◆ **Selected excerpt**:
◆ ◆ ◆ ◆ ◆

Ask them to SHOW you the data, I want to see it and so do you. I think they are just "guessing". Netapp contradicts this info by \*PROVING* that 56 drives in an array is (73gb 15k) is 20% \*FASTER* than the same drives in a 14 drive array. This is setup as a single RAID 4 ALL 56 disks.

So I ask you, where do they believe that adding more drives to the array actually is a diminishing return? They don't know.. that's my point.

I think it's high time we rethink this strategy, because I believe they are using \*OLD* data, not current technology, and they are too lazy to actually TEST it.

Tell them that, and you can tell them \*I* said so. You want me email? I will go toe to toe with them and \*MAKE* them put their money where the mouth is.

Reply
0 Kudos
RParker
Immortal
Immortal

Large as in many disk drives. Size isn't important. We can take a series of 73g / 15K drives and put them in array. LARGE as in many drives = more IOPS = better performance. That's LARGE.

What is your current setup? How do you arrive at your 600g LUN? These are questions you should be asking, because if they are simply 146g drives, we are only talking 9 of them. Give me 73G (20 of them) and I will bet a dollar to a donut the speed (because more IOPS) will be even faster, utilizing SAME SPACe.

Maybe they simply setup you up on 3 300G drives.. that's not good, maybe the performance is just adequate, and compared to a local drives its fast, but do you \*REALLY* know if it's the fastest you can get? Probably not.

SPACE we could care less, we are after performance. You can give me a bunch of 36g drives I don't care, more drives is better. That's what I intend to prove.

Reply
0 Kudos
RParker
Immortal
Immortal

because of FS limitations

Don't we still have these

Yes we do, but they \*FAR* surpass 600 G, wtf is that? I can buy a 600G drive, big dippy do.

NTFS, LUNS, VMFS can exceed MULTIPLE TERRABYTES. That's what I am talking about. 10, 20, 30 TB of space, all comprising hundreds of disks, now that's speed.

Reply
0 Kudos
bastop
Contributor
Contributor

We have a netapp environment and have recently re-evaluated how to best carve up some new storage to present luns in a fast and efficient manner.

It is true LUNs can exceed multiple terabytes, and thus require more disk, and may improve speed. However we carved up a 1 TB lun early on, and now both Netapp and VMWare are saying smaller luns are better. This is documented with a VM health check.

Your point about having more disks is valid. The more disks, the better the speed. However making your LUN size equivalent to the total capacity of the disks will not yield the fastest speed.

◆ ◆ ◆ ◆ ◆

◆ **Items listed in a dataset**:
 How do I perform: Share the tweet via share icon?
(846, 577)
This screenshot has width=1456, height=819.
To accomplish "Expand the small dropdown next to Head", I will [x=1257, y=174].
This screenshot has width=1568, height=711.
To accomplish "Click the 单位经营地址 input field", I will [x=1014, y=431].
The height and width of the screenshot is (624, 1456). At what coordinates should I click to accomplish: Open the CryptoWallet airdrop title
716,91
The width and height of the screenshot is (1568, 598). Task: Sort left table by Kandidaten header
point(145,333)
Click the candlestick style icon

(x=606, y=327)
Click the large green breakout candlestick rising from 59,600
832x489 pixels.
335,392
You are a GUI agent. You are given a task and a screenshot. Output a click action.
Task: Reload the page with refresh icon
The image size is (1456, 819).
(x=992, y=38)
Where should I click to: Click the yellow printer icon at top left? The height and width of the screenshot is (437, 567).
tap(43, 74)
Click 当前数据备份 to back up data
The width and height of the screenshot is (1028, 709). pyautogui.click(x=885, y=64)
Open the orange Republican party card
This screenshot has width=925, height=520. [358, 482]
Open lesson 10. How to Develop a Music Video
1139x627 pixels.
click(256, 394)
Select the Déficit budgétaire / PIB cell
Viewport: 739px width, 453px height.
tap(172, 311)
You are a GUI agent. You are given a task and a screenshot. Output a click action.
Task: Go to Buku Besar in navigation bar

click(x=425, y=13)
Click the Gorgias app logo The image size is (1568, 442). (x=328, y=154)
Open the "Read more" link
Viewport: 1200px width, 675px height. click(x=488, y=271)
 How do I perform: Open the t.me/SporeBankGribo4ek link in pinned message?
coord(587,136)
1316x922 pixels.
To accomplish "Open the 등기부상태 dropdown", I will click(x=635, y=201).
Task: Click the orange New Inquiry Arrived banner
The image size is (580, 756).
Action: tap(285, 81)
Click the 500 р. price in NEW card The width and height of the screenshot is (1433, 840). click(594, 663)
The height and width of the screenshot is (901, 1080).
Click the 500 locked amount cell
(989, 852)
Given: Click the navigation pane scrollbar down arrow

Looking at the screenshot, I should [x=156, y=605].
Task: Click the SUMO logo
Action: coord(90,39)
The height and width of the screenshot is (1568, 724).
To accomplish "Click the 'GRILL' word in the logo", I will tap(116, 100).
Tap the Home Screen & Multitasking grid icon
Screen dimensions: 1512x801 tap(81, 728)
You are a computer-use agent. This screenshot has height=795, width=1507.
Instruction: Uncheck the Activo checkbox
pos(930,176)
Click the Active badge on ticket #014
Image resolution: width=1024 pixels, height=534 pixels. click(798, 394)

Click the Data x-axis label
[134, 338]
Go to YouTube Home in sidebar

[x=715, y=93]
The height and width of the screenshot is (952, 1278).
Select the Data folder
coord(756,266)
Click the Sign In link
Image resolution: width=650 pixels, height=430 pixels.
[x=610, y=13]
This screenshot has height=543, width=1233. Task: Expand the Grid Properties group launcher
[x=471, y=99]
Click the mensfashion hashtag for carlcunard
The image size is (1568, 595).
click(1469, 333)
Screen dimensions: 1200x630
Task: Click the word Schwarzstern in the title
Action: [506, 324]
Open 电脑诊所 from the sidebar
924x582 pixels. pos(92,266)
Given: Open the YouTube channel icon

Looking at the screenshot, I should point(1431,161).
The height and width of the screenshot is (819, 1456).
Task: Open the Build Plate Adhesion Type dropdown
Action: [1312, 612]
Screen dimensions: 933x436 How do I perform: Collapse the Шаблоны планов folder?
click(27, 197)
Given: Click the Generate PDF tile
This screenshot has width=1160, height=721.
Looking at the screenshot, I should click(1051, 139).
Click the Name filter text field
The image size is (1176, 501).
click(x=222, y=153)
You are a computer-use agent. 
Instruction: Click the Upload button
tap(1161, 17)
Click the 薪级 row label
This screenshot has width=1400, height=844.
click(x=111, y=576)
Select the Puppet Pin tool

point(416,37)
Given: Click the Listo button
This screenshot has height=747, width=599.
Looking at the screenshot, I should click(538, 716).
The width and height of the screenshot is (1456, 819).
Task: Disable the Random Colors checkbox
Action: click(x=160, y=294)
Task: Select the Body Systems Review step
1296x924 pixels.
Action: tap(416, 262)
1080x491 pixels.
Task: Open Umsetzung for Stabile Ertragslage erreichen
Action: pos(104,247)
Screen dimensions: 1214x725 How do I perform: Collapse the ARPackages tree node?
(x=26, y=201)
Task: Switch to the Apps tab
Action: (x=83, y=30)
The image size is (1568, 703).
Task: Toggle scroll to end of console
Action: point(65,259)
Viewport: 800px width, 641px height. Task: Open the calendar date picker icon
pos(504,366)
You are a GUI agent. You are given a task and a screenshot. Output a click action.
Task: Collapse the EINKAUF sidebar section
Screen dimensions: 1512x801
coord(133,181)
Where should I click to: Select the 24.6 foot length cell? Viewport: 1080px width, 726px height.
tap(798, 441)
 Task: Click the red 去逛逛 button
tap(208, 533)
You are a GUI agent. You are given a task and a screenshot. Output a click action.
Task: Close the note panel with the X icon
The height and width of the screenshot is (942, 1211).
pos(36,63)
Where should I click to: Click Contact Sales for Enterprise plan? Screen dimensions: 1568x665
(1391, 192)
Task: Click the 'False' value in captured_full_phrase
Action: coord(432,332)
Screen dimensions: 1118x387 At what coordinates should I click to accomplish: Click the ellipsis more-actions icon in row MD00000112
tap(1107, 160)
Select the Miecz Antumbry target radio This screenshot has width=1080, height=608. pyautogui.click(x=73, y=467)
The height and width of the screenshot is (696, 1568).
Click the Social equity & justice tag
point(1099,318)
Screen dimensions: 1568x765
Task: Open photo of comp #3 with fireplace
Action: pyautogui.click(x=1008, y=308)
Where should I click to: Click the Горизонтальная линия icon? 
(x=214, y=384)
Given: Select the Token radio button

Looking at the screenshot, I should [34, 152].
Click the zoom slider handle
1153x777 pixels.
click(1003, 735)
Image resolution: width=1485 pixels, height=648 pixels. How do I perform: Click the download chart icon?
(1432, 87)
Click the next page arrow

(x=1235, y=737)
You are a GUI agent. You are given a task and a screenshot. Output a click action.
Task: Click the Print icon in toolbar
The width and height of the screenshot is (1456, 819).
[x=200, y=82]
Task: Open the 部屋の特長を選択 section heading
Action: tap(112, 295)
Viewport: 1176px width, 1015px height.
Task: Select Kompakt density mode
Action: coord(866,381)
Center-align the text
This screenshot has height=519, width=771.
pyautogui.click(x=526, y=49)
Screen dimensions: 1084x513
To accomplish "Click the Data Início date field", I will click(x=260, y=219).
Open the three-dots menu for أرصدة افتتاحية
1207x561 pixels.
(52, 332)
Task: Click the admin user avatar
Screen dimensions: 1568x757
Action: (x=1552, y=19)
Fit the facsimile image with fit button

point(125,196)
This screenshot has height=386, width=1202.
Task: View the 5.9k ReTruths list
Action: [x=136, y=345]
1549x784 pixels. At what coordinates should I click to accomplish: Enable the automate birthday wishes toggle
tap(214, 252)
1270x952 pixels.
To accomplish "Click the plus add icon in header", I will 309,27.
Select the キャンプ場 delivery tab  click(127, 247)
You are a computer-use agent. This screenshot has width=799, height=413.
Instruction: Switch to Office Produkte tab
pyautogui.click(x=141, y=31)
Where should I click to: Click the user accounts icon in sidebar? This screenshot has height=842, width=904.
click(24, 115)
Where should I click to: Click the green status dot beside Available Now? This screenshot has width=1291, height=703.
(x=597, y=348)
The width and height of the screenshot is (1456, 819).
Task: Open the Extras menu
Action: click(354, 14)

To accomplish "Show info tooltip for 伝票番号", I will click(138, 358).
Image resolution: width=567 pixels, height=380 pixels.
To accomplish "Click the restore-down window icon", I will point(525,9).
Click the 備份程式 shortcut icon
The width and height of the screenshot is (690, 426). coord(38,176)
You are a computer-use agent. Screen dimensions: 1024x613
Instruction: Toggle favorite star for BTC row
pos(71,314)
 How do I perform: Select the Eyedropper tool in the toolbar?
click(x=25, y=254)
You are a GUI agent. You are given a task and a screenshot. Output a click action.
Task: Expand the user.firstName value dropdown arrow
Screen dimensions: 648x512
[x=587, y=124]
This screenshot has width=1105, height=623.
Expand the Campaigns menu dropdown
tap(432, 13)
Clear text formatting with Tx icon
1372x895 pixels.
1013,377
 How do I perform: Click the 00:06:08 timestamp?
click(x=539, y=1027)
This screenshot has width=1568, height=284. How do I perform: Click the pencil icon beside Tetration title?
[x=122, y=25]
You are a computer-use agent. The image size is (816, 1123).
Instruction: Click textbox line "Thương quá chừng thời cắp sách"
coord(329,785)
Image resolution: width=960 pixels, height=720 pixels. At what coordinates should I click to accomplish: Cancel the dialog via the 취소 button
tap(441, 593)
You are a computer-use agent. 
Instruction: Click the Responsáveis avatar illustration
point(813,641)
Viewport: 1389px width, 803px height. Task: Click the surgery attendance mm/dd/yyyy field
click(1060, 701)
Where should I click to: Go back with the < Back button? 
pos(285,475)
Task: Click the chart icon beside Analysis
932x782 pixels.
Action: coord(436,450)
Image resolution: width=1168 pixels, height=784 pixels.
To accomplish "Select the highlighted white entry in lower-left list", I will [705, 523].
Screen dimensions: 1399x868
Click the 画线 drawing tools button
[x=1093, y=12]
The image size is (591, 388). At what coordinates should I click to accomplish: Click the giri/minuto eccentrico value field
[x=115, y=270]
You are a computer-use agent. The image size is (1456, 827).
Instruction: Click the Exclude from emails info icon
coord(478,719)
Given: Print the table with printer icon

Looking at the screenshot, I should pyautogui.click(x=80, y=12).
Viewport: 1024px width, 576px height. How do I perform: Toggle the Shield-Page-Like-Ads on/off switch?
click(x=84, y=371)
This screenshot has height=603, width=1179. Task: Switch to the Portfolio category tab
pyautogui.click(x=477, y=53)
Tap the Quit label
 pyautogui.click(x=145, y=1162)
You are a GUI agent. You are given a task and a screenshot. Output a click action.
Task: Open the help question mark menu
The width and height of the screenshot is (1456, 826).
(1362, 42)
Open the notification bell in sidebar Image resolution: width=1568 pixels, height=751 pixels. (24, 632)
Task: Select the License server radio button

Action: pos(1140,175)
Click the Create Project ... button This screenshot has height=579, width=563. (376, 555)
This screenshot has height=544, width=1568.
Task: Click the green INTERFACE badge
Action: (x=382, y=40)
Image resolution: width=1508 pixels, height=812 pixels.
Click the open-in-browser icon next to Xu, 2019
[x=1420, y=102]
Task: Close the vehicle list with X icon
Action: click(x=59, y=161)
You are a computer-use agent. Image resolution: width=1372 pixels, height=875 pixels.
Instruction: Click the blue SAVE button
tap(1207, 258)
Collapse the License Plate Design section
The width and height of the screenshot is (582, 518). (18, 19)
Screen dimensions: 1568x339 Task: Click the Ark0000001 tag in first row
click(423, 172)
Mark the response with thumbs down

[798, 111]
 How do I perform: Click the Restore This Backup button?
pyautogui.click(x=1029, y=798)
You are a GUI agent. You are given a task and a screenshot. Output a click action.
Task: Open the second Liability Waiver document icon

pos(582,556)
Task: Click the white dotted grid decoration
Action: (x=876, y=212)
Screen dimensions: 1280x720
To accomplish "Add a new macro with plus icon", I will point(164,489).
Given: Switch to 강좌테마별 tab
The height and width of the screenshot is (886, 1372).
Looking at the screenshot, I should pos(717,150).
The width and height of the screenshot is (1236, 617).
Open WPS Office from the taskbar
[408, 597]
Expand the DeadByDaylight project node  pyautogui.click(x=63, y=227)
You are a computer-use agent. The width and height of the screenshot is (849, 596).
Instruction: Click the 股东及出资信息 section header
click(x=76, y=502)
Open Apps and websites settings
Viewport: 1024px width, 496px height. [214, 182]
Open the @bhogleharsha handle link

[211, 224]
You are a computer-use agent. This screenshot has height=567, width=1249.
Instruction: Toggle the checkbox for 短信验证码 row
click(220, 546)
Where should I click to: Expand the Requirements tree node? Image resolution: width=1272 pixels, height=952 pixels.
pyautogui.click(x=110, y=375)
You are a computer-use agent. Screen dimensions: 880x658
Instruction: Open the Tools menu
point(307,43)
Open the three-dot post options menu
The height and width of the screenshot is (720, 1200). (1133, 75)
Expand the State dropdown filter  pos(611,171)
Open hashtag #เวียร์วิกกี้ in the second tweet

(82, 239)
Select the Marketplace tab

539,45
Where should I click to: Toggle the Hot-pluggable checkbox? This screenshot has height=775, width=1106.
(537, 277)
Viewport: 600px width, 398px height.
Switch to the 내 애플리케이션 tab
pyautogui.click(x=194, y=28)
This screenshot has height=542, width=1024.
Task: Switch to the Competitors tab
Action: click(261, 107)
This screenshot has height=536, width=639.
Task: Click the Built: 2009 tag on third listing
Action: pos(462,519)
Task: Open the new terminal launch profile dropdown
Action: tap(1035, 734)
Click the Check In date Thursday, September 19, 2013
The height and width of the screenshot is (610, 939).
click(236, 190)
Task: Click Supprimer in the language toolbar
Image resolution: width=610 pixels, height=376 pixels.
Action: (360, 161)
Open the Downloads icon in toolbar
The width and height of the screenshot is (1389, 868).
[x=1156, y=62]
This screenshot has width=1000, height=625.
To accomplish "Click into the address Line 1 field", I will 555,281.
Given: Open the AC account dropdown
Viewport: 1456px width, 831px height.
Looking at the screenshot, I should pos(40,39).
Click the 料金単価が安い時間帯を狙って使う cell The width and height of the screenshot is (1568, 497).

◆ ◆ ◆ ◆ ◆

◆ **Task to complete**: Resume the forum discussion above about LUN sizes and disk counts, continuing right after its last sentence.

◆ **Answer to the exercise**:
Say you want a 300 gig LUN presented to your vm server. That is two 146 gig drives, and in a Netapp world, it would be a four disk aggregate (2 disks burned for parity). If you wanted to improve the IOPS possibilities of that LUN, you could add more disks to the aggregate, without growing the LUN or adding more LUNs into the aggregate. So if you wanted a really fast 300 gig lun, you could carve up a 10 disk (or more) aggregate (and however you want to do the raid sets).

For our purposes, we wanted to serve up about 1.5 TB of vmdks. We carved up a 2.5 TB aggregate, and the max lun size is 250 gb. So we will present 6 luns. The backend is 146 gb drives, and the raid group size is 16 (Netapps "sweet spot").

There are three main reasons behind why we carved the storage this way:

1. With Netapp's aggregate technology, you have the benefit of having a very large aggregate containing all your data, and being able to spread out your IO across many many disks, weighed against using smaller aggregates (and thus less spindles) to compartmentalize the data to protect against highly intensive VMs. Also you burn two disks for parity for every aggregate you create. Netapp's suggestion was to leverage the amount of spindles in the larger aggregate.

2. Netapp recommended between 300 - 600 gb luns, and VMWare recommended 250gb - 500gb luns. We decided to go with the smaller value. VMWare's contention was the larger lun sizes, ie our 1 TB lun, actually caused higher latency in our environment. When there are 60 guest servers hosted on a single lun, the read latency is increased. If one server is seeking data on the lun, there is latency if another server wants to seek / write data at the same time. Maybe minimal latency, but more than if the luns were split up.

Finally, with multiple LUNs you can optimize your use of multiple paths to the SAN. Say you have two single port HBAs. I could assign LUNs 1-3 to one path, and LUNs 4-6 to the other path.

Reply
0 Kudos
RParker
Immortal
Immortal

Now see that's what I am talking about, real data to back up these claims.

So latency is the problem. I knew there had to be something, but no one knew the answer. I grow tired of people and their "..but we have always done it this way, and we have not had problems...". That's lovely, but does it mean it can't beyond that? Testing is the key to this answer.

I am glad you posted this, this is good info. Thanks.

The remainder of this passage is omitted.